-- Listed records follows --

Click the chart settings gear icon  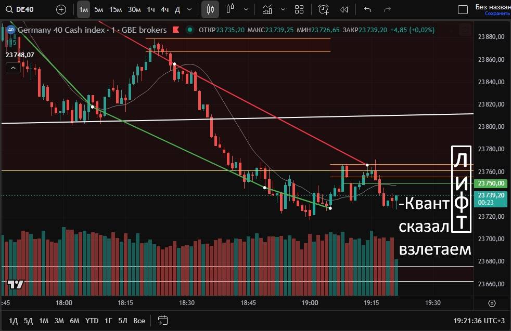[x=492, y=303]
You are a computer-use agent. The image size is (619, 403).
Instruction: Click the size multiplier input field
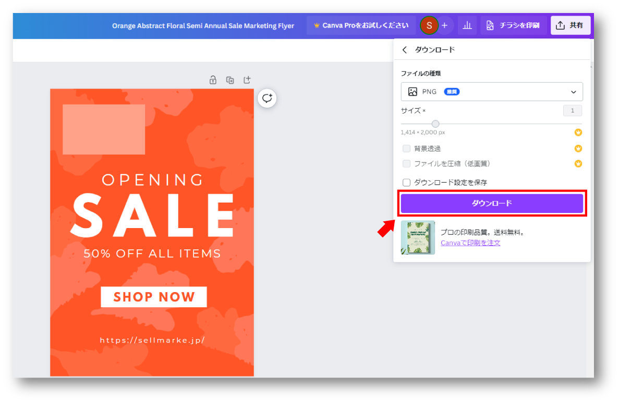[572, 110]
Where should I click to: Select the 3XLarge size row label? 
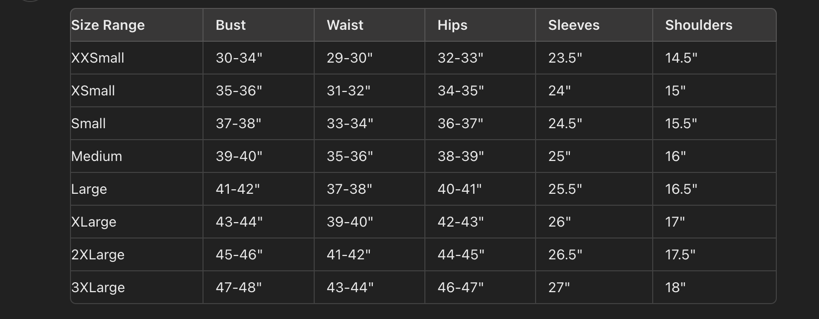(x=98, y=288)
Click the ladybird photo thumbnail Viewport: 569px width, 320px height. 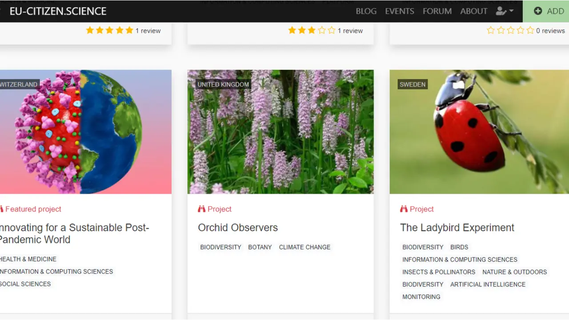479,132
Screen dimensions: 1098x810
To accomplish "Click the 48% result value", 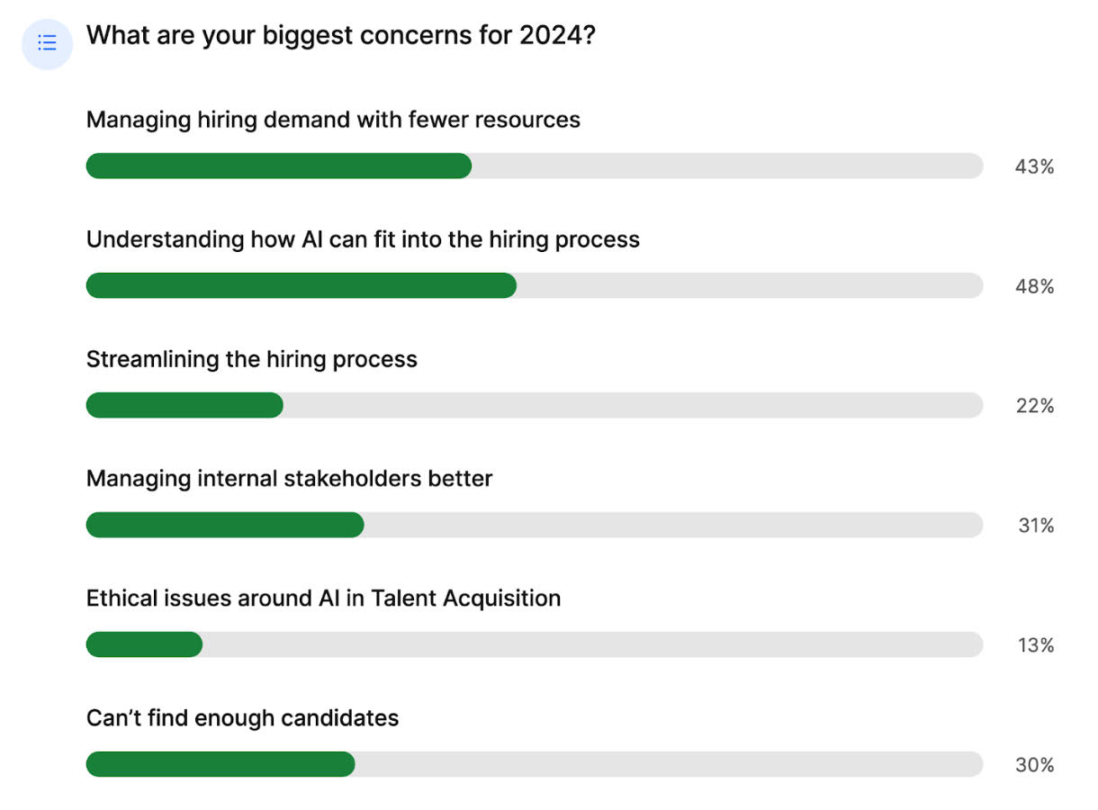I will point(1034,286).
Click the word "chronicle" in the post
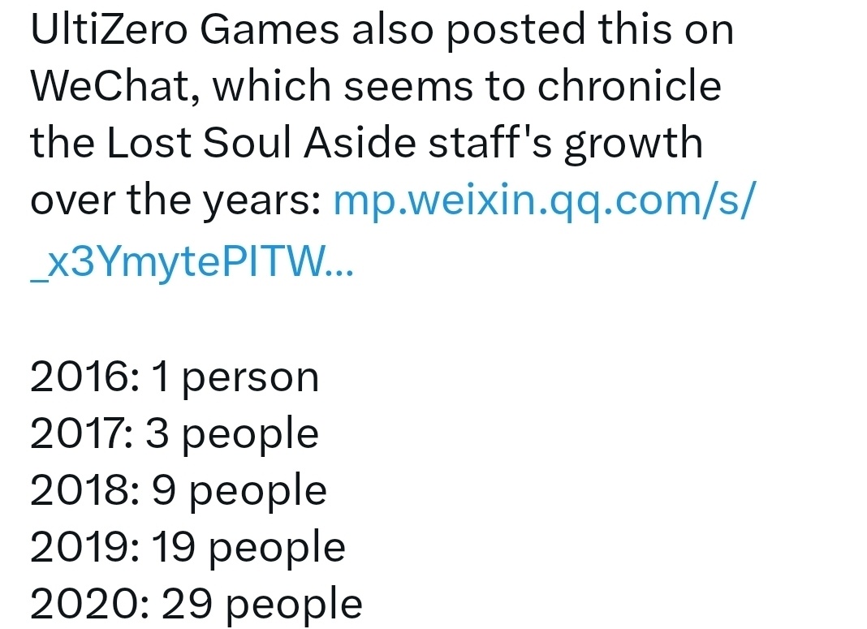The image size is (867, 629). point(628,87)
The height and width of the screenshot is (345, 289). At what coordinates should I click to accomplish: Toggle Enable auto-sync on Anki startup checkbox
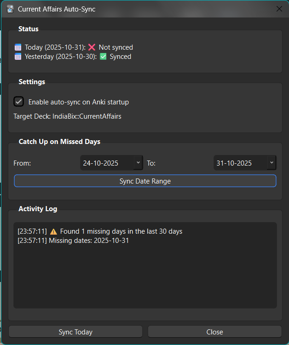coord(19,102)
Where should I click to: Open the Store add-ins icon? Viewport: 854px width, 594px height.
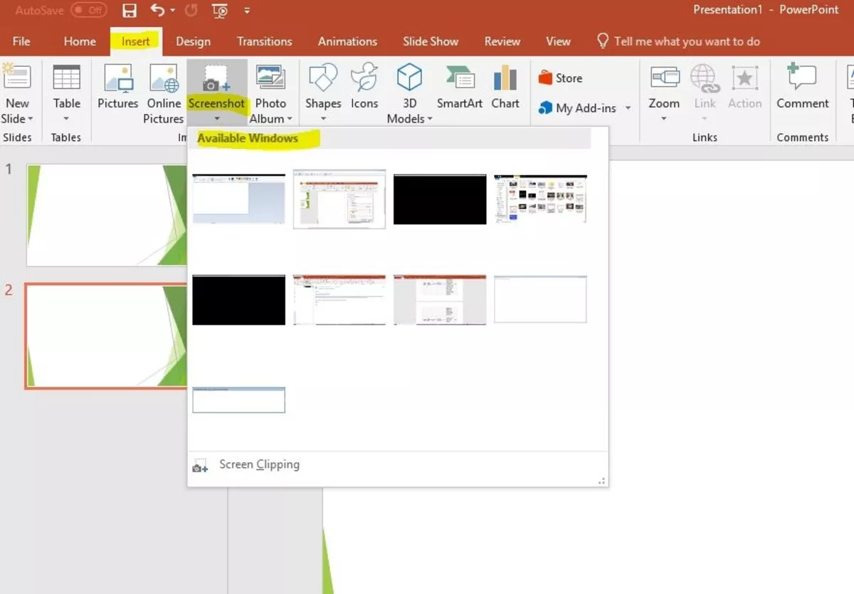[x=562, y=78]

-- Listed records concluded --

Produce an exact copy of the lines from the line with "Where should I click to: Open" through the last line of the data above, both ends included. No pictures belong in it.

Where should I click to: Open the Store add-ins icon? Viewport: 854px width, 594px height.
[x=562, y=78]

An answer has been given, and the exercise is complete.